Swire paid $41 million in an all-cash deal for the first two undeveloped parcels that form the core for Brickell CitiCentre, straddling South Miami Avenue. The land had been on the market during the boom for as much as $110 million and the original plans for a different version of a mixed-used project with the same name were designed by a group headed by J. Kevin Reilly. But Swire acquired the property after the lender iStar Financial took the property back from Reilly.
The final parcels – the Brickell Tennis Center and the Eastern National Bank headquarters – were acquired earlier this year for a total cost of about $27 million. The additional acreage was necessary to get the site over the nine-acre threshold needed to apply for a special area plan under the terms of Miami 21.
Brickell CitiCentre is modeled after similar projects that Swire’s parent company has developed in Asia, including Pacific Place in Hong Kong.

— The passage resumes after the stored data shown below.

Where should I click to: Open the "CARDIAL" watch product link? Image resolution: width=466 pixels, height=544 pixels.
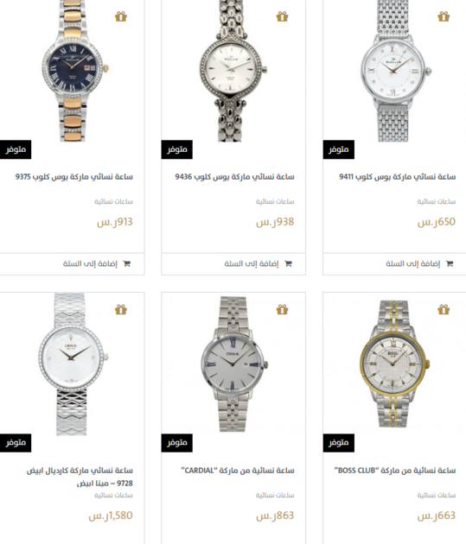click(238, 471)

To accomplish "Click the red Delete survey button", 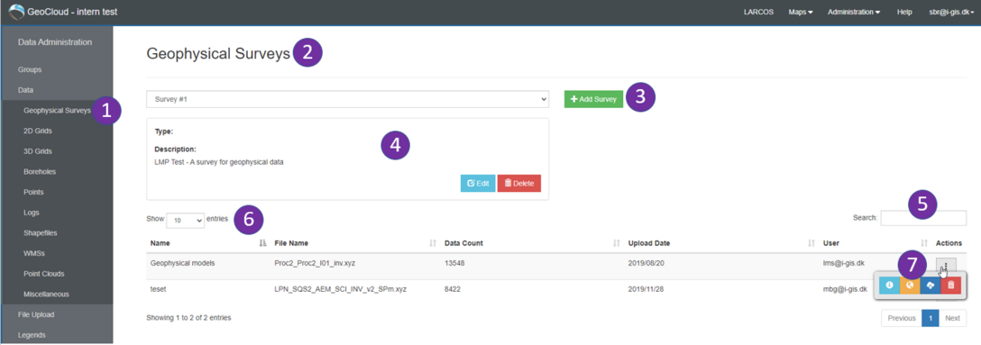I will (x=519, y=183).
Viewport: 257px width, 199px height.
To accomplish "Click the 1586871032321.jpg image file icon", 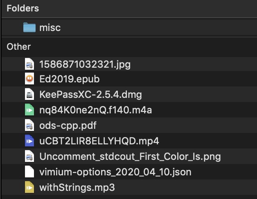I will 29,64.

The first phase would include about 500,000-square feet of retail shops and restaurants, a 290-room four-star hotel, two eight-story office towers and a residential tower with about 270 units.
The retail would likely be anchored by at least one department store, plus a mix of luxury and moderate retailers focusing on fashion brands and home furnishings, including national and international brands, Owens said. The project would not contain big-box retailers like Target or Best Buy.
Retail industry experts agree that the dense urban area has enough consumers to support the project. The challenge will be luring retailers away from other shopping centers or persuading them to open an another store.
“It’s certainly going to give Merrick Park a run for its money, as well as Dadeland,” said Cynthia Cohen, president of Strategic Mindshare, a retail consultant with a Miami office.
The key, she said, would be the name-brand anchor stores.
“If you’re going to steal retailers from Dadeland or Merrick Park, you’ve got to make them a better deal. Those better deals have a financial impact on your pocket. They have to be willing to play this out for the long term.”